LISTED RECORDS —
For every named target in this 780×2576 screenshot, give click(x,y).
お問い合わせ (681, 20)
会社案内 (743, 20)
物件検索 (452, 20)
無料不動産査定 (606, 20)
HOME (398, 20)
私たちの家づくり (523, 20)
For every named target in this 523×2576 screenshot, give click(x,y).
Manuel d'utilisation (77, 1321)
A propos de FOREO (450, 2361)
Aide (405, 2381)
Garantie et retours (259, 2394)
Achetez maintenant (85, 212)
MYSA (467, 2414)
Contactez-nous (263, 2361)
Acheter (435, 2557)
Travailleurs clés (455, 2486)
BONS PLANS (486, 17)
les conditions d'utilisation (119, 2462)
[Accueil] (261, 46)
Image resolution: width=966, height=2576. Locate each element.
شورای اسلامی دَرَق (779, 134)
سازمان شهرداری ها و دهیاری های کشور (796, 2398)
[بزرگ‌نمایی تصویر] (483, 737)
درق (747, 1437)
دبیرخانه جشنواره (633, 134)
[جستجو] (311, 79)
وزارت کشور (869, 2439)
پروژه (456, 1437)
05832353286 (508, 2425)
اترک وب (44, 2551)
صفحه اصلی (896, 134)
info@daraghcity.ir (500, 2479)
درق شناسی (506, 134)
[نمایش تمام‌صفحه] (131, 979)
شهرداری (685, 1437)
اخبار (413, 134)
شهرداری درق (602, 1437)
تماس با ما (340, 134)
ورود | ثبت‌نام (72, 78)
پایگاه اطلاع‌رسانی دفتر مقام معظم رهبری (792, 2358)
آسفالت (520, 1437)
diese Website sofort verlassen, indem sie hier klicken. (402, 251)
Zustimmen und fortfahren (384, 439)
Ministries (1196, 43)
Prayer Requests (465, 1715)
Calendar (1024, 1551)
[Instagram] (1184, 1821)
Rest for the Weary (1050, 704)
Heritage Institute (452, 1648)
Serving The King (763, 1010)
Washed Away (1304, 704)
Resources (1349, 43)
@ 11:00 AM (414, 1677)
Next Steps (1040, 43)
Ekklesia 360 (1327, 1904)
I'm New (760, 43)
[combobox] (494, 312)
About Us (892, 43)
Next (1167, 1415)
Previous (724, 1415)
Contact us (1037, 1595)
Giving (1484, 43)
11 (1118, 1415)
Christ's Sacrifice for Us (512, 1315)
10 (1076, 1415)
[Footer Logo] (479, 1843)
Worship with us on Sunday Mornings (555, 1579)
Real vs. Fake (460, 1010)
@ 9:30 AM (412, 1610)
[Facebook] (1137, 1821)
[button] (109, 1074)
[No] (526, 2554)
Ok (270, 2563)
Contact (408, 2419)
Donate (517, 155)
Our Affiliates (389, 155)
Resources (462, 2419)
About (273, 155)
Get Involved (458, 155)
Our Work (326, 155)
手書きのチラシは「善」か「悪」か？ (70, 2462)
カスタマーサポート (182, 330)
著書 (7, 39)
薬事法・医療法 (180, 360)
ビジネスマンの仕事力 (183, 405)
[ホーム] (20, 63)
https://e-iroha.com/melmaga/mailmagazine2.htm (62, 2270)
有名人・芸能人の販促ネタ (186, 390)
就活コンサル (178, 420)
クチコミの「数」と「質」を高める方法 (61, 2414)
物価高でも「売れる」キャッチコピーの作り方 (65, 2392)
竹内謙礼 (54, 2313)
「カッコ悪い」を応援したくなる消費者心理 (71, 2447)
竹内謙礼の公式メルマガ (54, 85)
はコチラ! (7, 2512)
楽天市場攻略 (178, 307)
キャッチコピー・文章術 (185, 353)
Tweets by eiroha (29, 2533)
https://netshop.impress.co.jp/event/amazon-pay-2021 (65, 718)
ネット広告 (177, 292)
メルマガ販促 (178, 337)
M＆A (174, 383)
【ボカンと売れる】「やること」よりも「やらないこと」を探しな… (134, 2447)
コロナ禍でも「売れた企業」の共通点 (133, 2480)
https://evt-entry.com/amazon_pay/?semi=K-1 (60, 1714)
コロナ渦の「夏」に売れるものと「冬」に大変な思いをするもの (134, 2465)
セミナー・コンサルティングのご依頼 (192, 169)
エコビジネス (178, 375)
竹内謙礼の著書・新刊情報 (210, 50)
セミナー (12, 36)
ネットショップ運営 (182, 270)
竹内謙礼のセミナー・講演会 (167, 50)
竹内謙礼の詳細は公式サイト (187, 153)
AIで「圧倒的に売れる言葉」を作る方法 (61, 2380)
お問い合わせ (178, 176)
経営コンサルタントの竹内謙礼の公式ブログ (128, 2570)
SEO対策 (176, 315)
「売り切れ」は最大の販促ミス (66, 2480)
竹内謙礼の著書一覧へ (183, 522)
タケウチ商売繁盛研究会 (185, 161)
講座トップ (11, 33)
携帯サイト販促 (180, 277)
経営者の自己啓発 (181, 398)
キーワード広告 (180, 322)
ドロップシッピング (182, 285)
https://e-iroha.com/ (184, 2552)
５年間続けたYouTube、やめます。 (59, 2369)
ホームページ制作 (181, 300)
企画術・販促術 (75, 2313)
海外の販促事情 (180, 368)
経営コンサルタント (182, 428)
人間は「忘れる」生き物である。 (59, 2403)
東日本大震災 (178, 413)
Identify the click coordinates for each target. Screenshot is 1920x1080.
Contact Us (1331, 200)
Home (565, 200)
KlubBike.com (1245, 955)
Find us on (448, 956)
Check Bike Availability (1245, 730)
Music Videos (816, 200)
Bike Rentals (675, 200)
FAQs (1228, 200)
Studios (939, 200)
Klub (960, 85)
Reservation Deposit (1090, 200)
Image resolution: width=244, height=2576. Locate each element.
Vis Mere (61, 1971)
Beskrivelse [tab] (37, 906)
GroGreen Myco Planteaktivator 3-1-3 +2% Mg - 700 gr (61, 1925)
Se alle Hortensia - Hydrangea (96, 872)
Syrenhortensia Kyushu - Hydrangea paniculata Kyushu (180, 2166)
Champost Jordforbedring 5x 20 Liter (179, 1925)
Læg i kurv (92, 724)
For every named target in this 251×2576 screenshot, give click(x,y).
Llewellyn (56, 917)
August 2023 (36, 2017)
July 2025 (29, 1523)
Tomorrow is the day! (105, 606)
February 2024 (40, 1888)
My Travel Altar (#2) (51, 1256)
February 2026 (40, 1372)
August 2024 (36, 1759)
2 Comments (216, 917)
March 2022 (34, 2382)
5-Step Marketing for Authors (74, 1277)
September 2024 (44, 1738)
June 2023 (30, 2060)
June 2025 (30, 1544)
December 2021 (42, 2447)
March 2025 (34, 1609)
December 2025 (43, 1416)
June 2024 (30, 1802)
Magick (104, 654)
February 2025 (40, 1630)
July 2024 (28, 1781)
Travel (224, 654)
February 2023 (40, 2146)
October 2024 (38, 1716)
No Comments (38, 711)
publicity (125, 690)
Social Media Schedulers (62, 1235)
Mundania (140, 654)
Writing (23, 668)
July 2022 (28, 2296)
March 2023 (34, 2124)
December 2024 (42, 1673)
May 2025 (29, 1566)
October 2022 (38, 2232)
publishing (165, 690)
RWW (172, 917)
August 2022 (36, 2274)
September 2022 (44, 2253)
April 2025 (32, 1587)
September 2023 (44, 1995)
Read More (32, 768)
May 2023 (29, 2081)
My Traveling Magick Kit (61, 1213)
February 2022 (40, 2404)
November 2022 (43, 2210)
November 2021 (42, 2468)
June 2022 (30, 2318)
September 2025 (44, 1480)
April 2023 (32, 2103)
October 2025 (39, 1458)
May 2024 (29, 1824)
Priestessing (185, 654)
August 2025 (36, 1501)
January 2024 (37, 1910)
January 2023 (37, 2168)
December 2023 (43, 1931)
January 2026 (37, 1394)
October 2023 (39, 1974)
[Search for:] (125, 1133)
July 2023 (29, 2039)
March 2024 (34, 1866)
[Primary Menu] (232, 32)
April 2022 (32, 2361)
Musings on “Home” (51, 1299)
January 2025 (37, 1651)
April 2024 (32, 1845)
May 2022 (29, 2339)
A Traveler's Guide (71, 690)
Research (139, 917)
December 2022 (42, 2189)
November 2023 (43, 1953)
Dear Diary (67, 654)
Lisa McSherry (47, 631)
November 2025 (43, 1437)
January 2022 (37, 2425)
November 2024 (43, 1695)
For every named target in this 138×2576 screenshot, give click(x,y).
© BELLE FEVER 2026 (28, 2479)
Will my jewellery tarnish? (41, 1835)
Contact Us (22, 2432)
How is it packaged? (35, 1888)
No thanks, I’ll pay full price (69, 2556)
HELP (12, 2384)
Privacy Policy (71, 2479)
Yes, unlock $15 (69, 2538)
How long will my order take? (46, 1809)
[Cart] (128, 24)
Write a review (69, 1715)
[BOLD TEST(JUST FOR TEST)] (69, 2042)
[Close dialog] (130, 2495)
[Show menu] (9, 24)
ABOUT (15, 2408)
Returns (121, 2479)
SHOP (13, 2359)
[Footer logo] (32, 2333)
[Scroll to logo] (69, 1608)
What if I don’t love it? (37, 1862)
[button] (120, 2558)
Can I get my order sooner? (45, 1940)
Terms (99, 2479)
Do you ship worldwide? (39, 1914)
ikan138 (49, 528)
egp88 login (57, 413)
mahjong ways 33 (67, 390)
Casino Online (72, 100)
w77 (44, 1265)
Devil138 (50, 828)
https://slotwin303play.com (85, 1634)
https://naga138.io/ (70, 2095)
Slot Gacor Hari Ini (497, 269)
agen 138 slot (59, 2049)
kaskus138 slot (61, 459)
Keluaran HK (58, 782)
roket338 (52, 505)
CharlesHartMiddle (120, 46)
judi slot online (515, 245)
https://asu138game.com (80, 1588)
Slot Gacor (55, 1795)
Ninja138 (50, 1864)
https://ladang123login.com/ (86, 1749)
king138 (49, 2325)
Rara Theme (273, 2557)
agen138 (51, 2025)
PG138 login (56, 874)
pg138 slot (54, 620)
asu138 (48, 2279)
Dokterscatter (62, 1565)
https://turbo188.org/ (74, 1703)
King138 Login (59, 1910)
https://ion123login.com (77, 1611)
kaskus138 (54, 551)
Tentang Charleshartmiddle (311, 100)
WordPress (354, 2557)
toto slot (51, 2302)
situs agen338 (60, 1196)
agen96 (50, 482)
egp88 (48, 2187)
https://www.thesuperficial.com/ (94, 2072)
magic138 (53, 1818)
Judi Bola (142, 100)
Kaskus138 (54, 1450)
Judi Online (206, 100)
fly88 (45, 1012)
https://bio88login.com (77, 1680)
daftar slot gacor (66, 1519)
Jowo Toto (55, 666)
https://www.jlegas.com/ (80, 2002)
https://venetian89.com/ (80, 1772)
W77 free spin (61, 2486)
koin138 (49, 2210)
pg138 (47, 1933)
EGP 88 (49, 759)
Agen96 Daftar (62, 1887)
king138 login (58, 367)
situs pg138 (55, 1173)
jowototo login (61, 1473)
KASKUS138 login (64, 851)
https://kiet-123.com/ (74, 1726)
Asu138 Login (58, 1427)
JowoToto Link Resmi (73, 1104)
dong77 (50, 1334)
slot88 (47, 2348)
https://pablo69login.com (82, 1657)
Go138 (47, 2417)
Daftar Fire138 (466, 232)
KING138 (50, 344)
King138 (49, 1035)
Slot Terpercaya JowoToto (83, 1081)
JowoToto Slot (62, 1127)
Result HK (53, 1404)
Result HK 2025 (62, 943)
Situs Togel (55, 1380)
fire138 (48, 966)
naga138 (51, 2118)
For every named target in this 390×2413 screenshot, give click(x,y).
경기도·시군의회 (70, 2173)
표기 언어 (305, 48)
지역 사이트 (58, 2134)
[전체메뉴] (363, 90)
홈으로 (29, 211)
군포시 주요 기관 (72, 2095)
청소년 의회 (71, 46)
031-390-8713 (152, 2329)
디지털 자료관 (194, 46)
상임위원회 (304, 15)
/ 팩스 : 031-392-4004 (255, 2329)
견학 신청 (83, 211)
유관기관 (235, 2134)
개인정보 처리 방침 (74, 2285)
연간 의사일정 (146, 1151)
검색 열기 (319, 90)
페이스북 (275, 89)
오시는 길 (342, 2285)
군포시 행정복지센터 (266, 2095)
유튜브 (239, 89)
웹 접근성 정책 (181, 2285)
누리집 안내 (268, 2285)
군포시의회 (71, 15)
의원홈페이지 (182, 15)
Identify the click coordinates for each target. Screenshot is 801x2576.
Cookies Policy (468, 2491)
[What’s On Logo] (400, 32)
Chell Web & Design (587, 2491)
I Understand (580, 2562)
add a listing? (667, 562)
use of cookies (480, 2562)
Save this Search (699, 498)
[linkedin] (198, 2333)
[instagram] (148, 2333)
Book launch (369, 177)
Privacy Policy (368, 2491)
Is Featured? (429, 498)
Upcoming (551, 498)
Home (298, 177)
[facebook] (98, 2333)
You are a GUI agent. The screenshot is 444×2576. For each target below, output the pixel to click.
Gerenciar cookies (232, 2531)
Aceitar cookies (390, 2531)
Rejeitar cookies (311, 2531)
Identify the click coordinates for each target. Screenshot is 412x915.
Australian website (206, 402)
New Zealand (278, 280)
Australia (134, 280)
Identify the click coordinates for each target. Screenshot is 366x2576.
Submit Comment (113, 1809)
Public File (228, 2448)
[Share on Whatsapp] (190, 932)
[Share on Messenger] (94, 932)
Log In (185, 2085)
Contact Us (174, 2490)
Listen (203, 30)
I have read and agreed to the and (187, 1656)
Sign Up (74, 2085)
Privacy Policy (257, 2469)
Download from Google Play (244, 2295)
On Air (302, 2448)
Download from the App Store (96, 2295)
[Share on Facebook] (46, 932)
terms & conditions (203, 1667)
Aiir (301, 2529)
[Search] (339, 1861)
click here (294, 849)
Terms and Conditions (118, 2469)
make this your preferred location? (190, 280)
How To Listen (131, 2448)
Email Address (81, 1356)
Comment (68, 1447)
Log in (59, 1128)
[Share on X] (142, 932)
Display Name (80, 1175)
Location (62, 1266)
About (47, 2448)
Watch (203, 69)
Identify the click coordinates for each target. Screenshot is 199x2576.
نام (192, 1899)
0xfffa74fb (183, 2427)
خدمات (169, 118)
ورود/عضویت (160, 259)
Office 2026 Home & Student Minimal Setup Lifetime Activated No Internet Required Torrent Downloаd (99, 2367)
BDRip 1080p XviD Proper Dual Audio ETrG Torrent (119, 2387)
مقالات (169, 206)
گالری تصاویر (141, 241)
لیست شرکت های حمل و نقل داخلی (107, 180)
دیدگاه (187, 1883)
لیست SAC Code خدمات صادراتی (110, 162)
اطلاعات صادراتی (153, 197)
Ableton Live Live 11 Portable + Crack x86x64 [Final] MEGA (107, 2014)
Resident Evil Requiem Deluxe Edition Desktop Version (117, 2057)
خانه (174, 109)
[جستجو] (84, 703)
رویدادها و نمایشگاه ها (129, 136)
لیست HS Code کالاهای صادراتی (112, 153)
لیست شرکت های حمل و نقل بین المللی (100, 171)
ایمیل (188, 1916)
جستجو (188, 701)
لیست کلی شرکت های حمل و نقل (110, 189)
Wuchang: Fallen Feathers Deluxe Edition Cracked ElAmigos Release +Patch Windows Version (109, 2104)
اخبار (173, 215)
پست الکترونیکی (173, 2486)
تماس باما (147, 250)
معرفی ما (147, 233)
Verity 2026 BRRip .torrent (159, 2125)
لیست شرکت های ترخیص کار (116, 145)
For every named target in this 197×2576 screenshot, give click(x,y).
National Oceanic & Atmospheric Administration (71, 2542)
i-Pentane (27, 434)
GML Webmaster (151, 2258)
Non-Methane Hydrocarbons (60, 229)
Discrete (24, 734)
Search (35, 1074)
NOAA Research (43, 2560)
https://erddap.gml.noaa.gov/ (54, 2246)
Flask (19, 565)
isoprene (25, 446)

TASK BRIEF — The response must repeat exactly the lines from the top of the material through the line containing "Aide (405, 2381)", both included, with no other output.

RESULT OF THE EXERCISE —
For every named target in this 780×2576 screenshot, give click(x,y).
お問い合わせ (681, 20)
会社案内 (743, 20)
物件検索 (452, 20)
無料不動産査定 (606, 20)
HOME (398, 20)
私たちの家づくり (523, 20)
For every named target in this 523×2576 screenshot, give click(x,y).
Manuel d'utilisation (77, 1321)
A propos de FOREO (450, 2361)
Aide (405, 2381)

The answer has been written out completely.